Copy out the lines beginning at the one with "Given: Click the 受注管理 shopping cart icon" and ending at the last line of the data, both included; pictures stay out.

[Stored items from a collection]
--*--

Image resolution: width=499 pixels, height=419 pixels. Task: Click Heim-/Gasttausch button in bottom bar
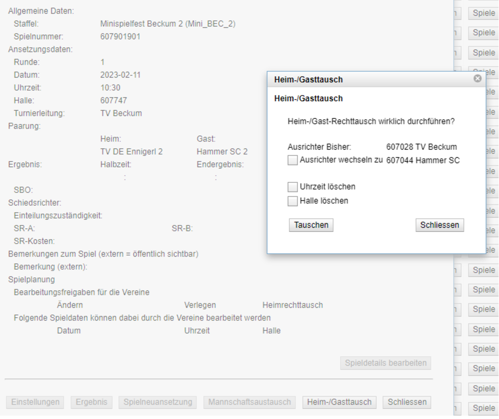(x=339, y=402)
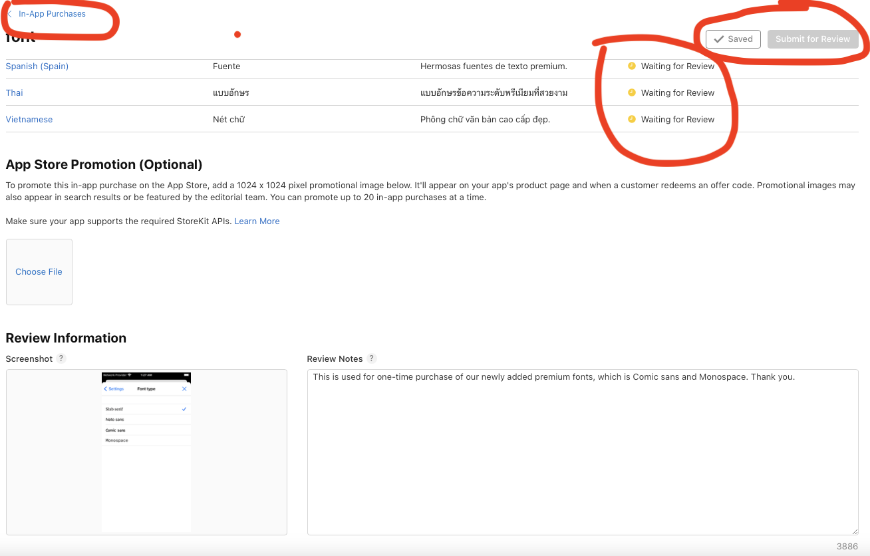Click the yellow status icon for Vietnamese

pos(632,119)
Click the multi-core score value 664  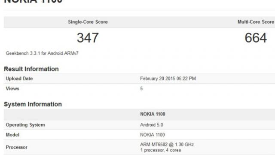[x=256, y=38]
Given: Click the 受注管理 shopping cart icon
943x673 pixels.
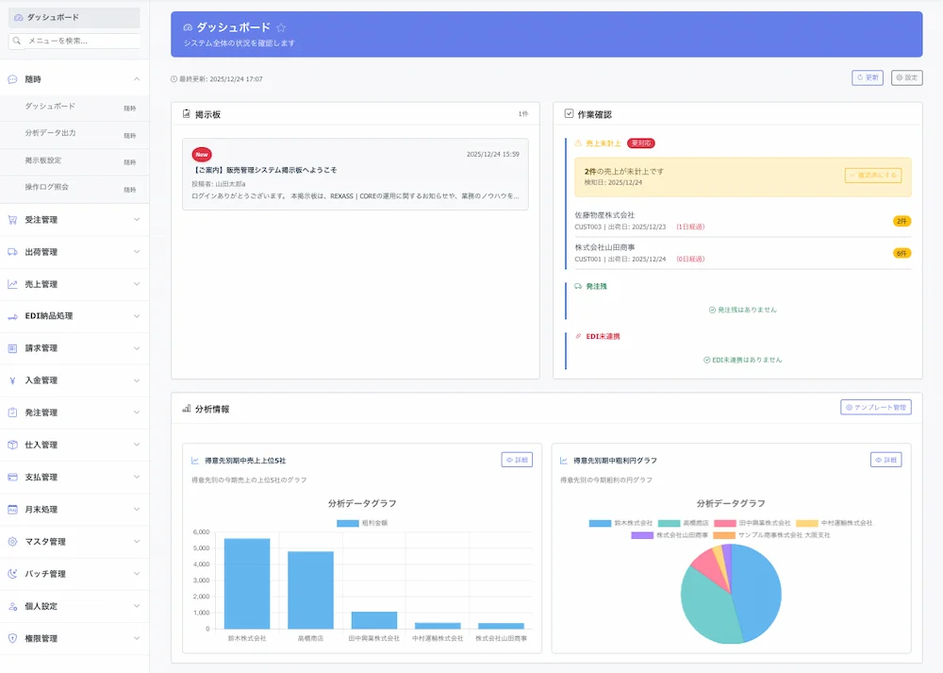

--*--

### [Task response]
Given: Click the 受注管理 shopping cart icon
943x673 pixels.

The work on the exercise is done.